**ASSIGNED TASK:**
Leaving out every picture, output the records below exactly as they are.
..........
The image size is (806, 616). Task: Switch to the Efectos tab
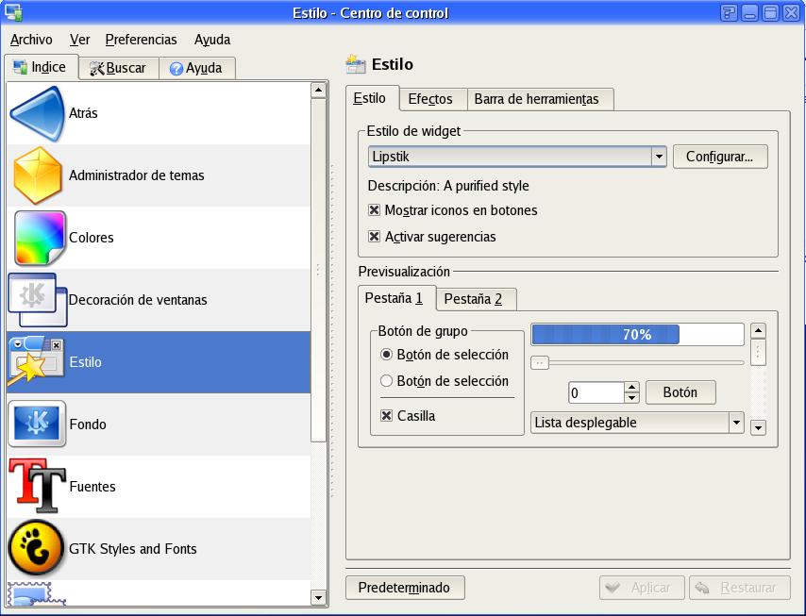coord(430,99)
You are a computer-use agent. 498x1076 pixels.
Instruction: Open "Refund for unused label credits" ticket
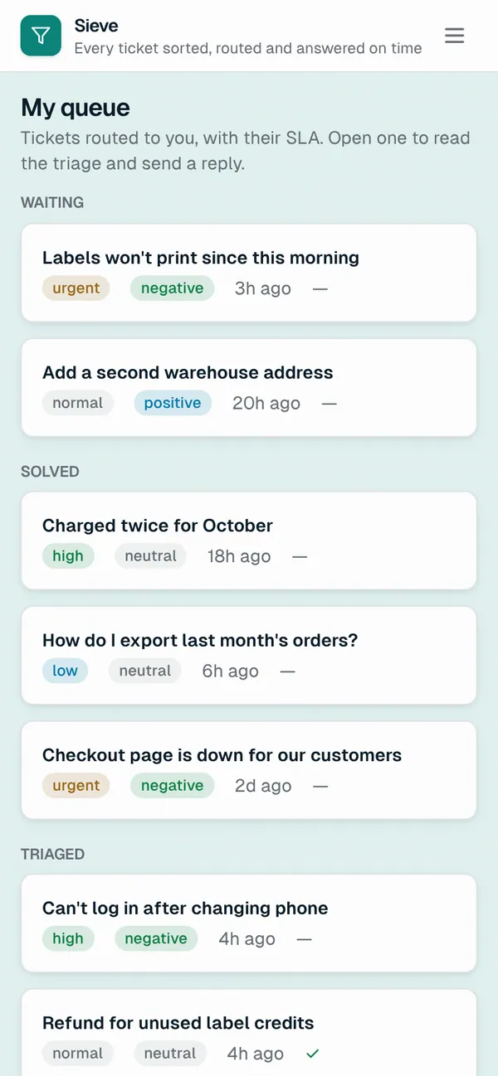(x=249, y=1033)
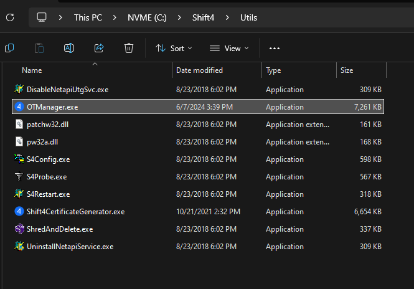
Task: Select the OTManager.exe file icon
Action: coord(19,107)
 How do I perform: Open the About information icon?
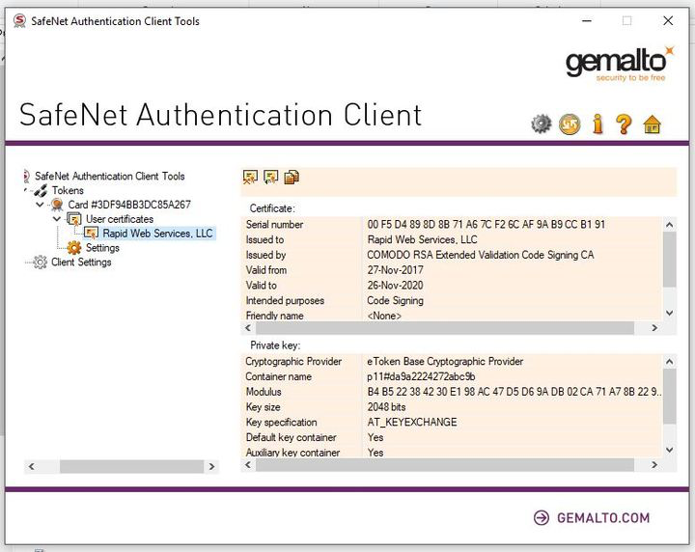pos(598,124)
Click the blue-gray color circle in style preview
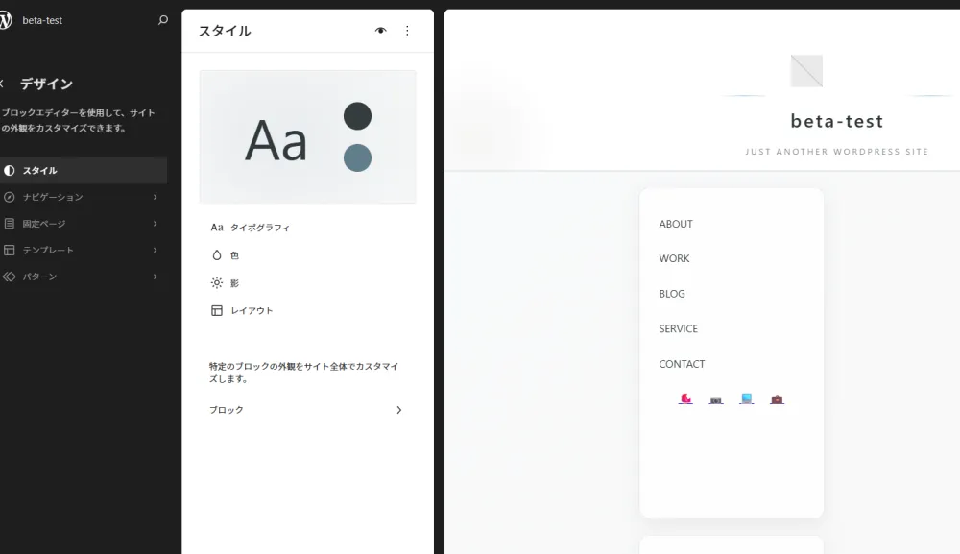Image resolution: width=960 pixels, height=554 pixels. [x=357, y=157]
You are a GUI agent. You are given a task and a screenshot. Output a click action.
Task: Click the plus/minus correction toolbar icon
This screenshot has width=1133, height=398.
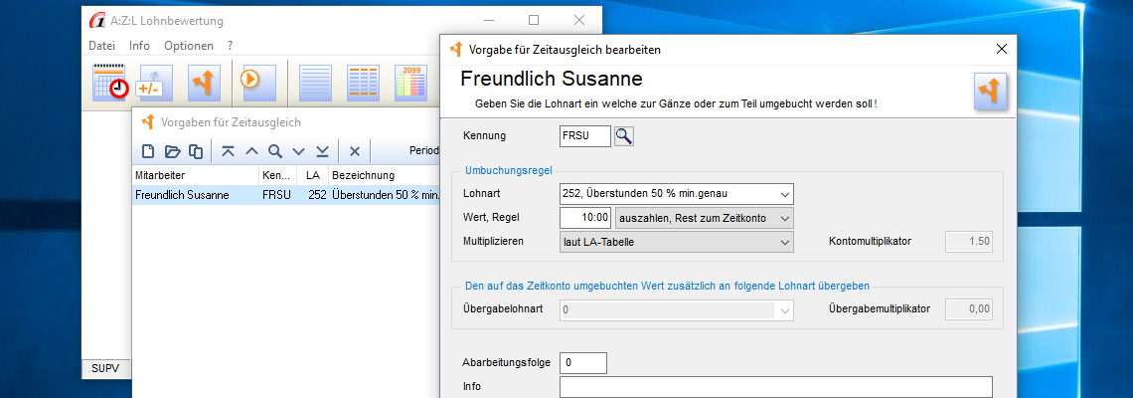[x=155, y=82]
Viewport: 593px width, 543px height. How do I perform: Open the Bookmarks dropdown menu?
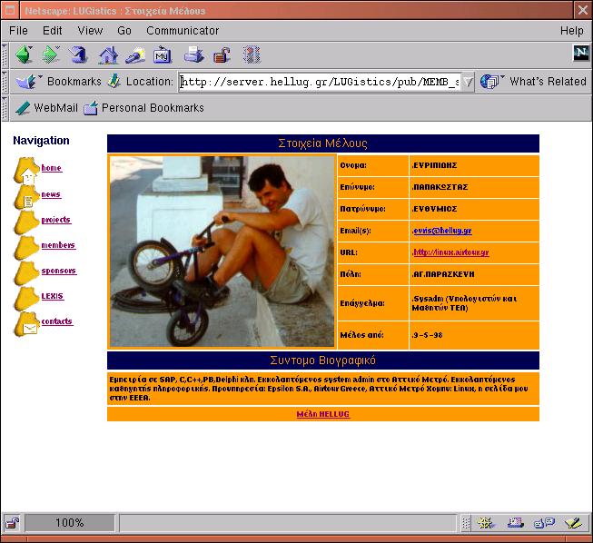[x=59, y=82]
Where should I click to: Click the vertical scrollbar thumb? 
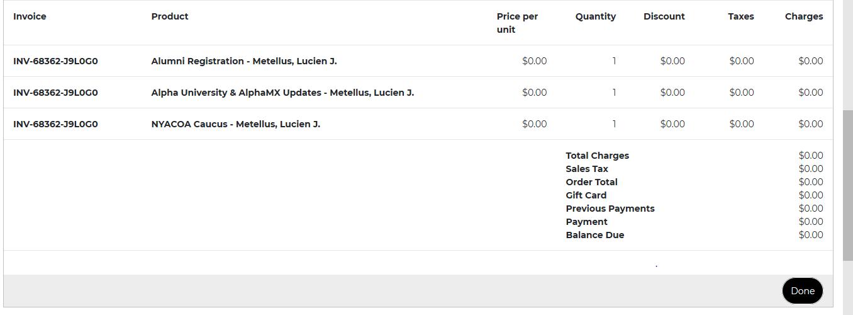tap(848, 185)
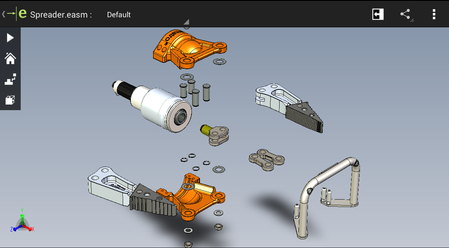
Task: Tap the green eDrawings logo
Action: tap(22, 14)
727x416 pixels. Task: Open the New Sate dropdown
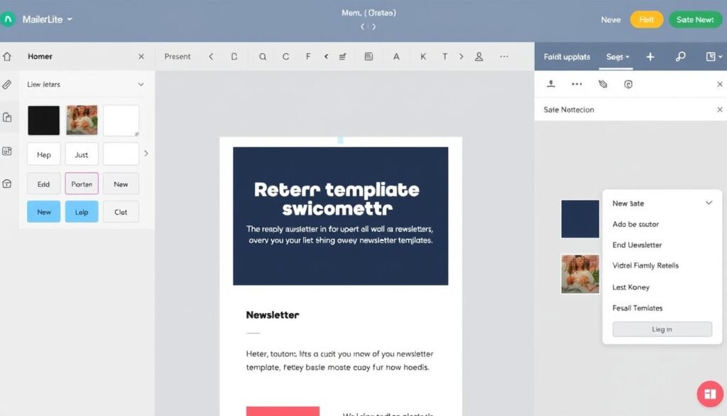(662, 203)
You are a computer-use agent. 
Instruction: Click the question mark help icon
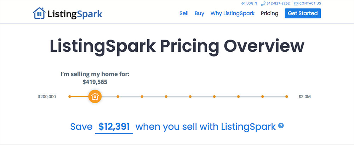[x=281, y=125]
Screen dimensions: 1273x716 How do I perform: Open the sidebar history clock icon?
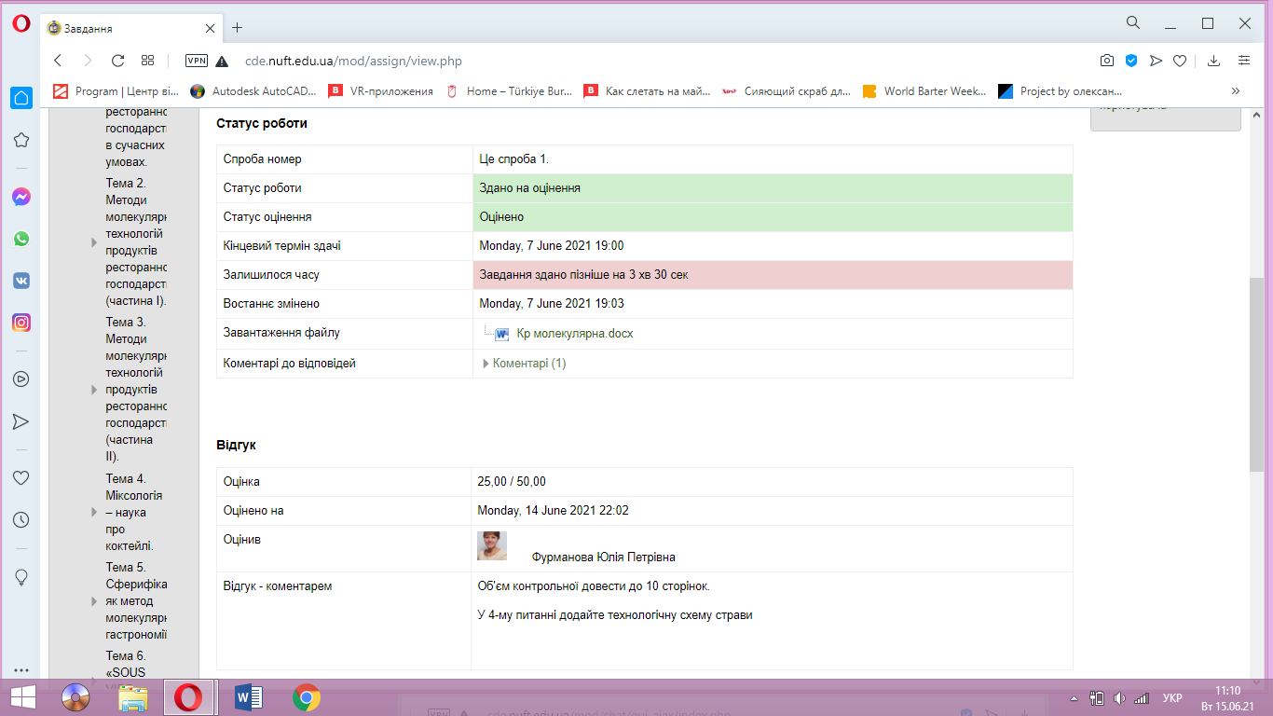coord(21,519)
..........
**ANSWER:**
The image size is (806, 616). Task: Switch to the Efectos tab
coord(430,99)
You are a computer-use agent. 498x1076 pixels.
Instruction: Open "Refund for unused label credits" ticket
(x=249, y=1033)
Task: Select the OTManager.exe file icon
Action: coord(19,107)
 How do I perform: Open the About information icon?
pos(598,124)
Click the blue-gray color circle in style preview
Image resolution: width=960 pixels, height=554 pixels. [x=357, y=157]
You are a GUI agent. You are given a task and a screenshot. Output a click action.
Task: Click the plus/minus correction toolbar icon
This screenshot has width=1133, height=398.
[x=155, y=82]
Viewport: 593px width, 543px height. How do I perform: Open the Bookmarks dropdown menu?
[x=59, y=82]
Where should I click to: Click the vertical scrollbar thumb? 
tap(848, 185)
Task: Tap the green eDrawings logo
Action: tap(22, 14)
727x416 pixels. Task: Open the New Sate dropdown
(662, 203)
You are a computer-use agent. 
Instruction: Click the question mark help icon
[x=281, y=125]
Screen dimensions: 1273x716 How do I perform: Open the sidebar history clock icon?
coord(21,519)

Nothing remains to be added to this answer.